The decision was another setback to the city’s ambitions to reopen the Seine river to host two long-distance races and the swimming legs of the triathlon for the summer Olympics next year.
To prepare, Paris has embarked on a major clean-up and infrastructure upgrade that will cost €1.4bn, which includes new underground pipes, tanks and pumps to prevent sewage and pollutants from overflowing into the river when it rains heavily.
Tony Estanguet, the president of the Paris 2024 organising committee, told RMC radio on Sunday that “excellent improvements” to the river water quality had already been made and would continue “month by month”. “We are quite calm about next year,” he said.
Paris mayor Anne Hidalgo has also backed the effort to make the Seine swimmable again as a key legacy of the Olympics that will benefit city residents as summer temperatures rise because of climate change.
In early July, she announced the first three swimming sites scheduled to be opened to the public in 2025, and the goal is to eventually have about 20 sites in the Paris region and its suburbs. “It is a dream that will become reality for Parisiens,” she said at the time.
City officials were not able to immediately identify the reasons for the poor water quality on Saturday, and it had not rained much in the area in recent days. In early August, another test event was cancelled because heavy rains caused overflows of untreated waste in to the river.
The concentration of E. coli bacteria in the water on Saturday was found to be slightly above the allowed levels, said an official from the Paris mayor’s office.
Incidents of athletes falling ill after swimming in polluted water have marred recent triathlons.

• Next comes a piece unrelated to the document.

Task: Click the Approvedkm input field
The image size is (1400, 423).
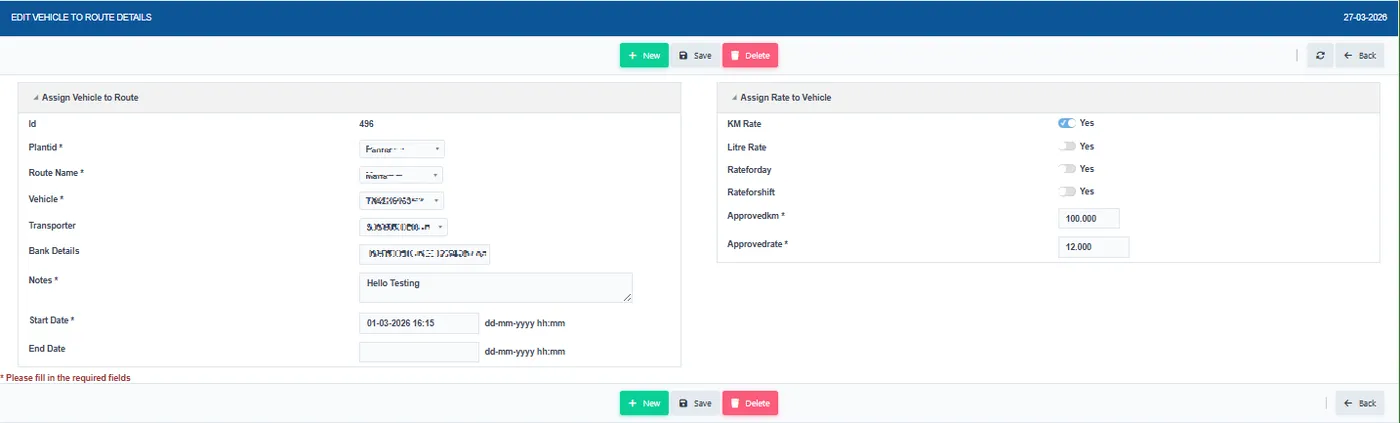Action: point(1089,218)
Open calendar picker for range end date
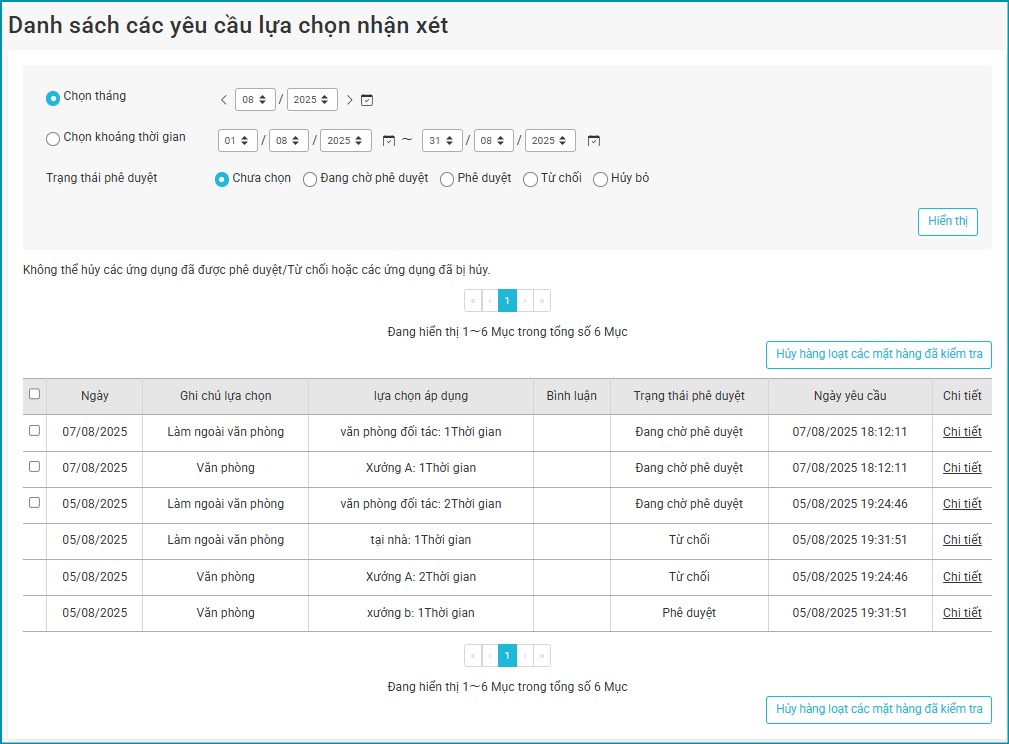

According to UK health officials, 88 people who took part in a British triathlon even in Sunderland in late July reported experiencing diarrhoea or vomiting after the event.
Estanguet, who won three gold medals in canoe slalom competitions, said much had been learned during the test events last week in Paris, even though some had to be cancelled. “We still have a year and during the games we can reschedule the events if needed,” he said on RMC radio.